#### [Exercise objective]
Retrieve all lines below that have the string "info".

Saved entries:
• • • •

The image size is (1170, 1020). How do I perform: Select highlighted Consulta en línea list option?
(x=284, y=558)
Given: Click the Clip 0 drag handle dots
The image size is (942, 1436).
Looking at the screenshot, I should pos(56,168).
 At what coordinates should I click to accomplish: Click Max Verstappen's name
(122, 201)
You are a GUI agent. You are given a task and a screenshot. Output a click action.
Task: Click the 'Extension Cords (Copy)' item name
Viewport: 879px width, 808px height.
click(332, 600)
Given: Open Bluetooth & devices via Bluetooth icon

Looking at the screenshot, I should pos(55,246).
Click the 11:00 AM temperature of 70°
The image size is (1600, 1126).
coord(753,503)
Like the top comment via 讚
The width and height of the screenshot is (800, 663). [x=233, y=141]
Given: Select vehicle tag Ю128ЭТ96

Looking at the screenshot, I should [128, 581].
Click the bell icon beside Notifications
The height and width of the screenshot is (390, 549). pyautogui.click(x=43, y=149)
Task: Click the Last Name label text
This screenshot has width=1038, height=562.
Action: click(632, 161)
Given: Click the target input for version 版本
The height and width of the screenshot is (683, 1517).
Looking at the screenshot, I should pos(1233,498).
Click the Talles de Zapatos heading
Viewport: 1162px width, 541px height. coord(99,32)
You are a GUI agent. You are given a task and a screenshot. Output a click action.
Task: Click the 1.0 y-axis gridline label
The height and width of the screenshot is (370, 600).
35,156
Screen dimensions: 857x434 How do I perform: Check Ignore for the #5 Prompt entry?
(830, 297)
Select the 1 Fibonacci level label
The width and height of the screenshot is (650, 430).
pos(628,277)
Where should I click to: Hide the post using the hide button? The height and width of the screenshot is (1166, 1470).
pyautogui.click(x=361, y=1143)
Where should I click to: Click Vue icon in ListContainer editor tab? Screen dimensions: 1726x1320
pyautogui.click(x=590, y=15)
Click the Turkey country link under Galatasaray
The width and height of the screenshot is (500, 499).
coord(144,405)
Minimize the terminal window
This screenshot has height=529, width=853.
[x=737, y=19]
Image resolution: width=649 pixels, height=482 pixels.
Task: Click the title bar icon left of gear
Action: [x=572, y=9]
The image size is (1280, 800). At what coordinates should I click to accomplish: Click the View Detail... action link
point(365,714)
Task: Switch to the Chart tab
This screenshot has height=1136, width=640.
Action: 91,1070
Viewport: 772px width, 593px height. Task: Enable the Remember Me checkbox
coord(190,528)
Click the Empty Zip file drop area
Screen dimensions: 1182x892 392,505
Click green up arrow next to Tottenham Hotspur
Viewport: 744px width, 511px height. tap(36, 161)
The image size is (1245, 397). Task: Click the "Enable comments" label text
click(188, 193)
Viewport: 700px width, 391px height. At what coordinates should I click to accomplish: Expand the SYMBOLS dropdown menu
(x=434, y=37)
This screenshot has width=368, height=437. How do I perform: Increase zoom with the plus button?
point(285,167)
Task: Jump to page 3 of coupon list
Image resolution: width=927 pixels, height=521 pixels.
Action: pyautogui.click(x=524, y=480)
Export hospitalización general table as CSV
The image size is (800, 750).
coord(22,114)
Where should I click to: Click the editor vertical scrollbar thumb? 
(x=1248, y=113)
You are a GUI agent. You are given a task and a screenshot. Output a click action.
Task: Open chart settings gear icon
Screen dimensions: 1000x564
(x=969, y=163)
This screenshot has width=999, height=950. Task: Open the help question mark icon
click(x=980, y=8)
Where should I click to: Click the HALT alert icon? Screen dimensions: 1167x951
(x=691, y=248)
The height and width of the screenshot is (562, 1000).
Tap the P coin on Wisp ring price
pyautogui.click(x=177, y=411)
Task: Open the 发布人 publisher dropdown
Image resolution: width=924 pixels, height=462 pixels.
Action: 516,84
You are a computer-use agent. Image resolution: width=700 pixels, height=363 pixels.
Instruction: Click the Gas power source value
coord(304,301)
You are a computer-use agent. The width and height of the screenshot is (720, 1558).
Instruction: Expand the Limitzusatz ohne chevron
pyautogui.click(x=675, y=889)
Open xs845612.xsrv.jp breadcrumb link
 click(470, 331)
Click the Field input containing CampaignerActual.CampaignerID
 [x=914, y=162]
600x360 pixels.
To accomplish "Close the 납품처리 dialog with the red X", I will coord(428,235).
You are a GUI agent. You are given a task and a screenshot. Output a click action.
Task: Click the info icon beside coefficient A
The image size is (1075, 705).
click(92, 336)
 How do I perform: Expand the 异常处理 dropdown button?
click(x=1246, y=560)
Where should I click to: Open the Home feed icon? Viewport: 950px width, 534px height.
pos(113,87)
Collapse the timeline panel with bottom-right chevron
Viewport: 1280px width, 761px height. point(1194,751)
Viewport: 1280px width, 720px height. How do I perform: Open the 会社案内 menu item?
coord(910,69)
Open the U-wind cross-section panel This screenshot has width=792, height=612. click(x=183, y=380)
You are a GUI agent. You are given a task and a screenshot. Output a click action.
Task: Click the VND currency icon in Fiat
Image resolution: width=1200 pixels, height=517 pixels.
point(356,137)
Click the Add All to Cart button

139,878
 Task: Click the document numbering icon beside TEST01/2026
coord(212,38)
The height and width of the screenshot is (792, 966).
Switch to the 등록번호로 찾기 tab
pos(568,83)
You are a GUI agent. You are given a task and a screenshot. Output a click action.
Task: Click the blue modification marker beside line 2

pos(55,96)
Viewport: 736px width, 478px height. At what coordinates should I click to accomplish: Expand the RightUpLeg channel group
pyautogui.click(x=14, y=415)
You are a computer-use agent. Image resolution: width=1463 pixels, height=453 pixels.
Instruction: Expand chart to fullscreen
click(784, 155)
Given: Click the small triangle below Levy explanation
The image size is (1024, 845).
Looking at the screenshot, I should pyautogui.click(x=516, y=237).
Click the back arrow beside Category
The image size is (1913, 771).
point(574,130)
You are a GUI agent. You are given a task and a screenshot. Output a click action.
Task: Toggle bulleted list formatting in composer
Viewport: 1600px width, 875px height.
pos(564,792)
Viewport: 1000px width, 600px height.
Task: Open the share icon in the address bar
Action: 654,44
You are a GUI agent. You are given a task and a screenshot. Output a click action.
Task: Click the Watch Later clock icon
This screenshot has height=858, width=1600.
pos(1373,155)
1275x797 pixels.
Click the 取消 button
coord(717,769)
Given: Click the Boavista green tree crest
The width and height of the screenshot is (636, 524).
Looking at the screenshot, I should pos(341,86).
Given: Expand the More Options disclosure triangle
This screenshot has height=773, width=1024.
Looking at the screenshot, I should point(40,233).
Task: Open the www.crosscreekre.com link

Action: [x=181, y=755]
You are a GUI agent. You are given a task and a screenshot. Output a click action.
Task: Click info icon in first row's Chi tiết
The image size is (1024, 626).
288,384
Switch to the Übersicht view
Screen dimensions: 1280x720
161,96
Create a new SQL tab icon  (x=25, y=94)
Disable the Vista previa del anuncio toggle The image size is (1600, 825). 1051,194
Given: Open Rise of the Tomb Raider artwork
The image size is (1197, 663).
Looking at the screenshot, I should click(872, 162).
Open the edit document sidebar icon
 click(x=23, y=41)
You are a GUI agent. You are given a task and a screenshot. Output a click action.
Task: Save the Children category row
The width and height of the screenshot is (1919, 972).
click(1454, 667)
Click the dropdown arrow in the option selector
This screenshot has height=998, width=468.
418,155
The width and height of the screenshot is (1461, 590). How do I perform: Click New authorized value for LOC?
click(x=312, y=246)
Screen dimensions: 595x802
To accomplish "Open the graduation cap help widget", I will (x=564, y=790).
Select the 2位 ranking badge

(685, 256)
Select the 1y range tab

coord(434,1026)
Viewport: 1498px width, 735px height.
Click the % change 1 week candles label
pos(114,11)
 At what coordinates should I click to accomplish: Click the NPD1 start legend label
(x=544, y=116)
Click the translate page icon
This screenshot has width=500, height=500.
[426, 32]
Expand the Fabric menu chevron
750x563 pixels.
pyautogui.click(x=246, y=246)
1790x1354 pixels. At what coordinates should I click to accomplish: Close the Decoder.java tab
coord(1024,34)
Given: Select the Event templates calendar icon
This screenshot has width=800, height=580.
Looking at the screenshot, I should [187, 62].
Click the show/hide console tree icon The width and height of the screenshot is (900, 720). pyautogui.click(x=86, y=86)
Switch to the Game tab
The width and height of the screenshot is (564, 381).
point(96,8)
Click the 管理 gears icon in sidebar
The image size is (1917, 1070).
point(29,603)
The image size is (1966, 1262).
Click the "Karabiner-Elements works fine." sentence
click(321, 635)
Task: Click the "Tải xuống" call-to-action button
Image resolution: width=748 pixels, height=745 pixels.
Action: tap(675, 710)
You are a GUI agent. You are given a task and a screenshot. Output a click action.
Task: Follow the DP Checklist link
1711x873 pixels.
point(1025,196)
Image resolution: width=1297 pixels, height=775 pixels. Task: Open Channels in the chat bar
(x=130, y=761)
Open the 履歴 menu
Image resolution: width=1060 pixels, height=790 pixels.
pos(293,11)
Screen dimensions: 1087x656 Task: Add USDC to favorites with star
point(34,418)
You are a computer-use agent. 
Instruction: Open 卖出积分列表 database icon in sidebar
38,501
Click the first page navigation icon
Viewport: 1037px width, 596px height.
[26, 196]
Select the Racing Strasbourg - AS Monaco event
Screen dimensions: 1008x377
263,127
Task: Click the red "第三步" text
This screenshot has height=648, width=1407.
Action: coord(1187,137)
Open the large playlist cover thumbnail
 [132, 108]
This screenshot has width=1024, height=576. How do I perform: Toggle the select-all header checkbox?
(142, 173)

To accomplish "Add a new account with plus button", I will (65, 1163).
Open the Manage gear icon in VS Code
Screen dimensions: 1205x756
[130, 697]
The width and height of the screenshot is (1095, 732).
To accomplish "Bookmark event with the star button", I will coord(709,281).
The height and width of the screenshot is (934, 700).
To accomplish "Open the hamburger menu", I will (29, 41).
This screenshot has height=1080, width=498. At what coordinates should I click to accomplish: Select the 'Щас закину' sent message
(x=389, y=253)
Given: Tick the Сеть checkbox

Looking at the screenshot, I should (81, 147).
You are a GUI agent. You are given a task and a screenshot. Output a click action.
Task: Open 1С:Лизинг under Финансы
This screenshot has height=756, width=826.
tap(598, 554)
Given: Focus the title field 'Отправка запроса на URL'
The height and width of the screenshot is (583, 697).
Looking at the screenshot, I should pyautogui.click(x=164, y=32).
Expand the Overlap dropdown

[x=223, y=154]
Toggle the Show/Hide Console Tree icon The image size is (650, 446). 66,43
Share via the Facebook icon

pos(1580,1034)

• • • •

#### [Task answer]
Task: Click the info icon beside coefficient A
Task: Click info icon in first row's Chi tiết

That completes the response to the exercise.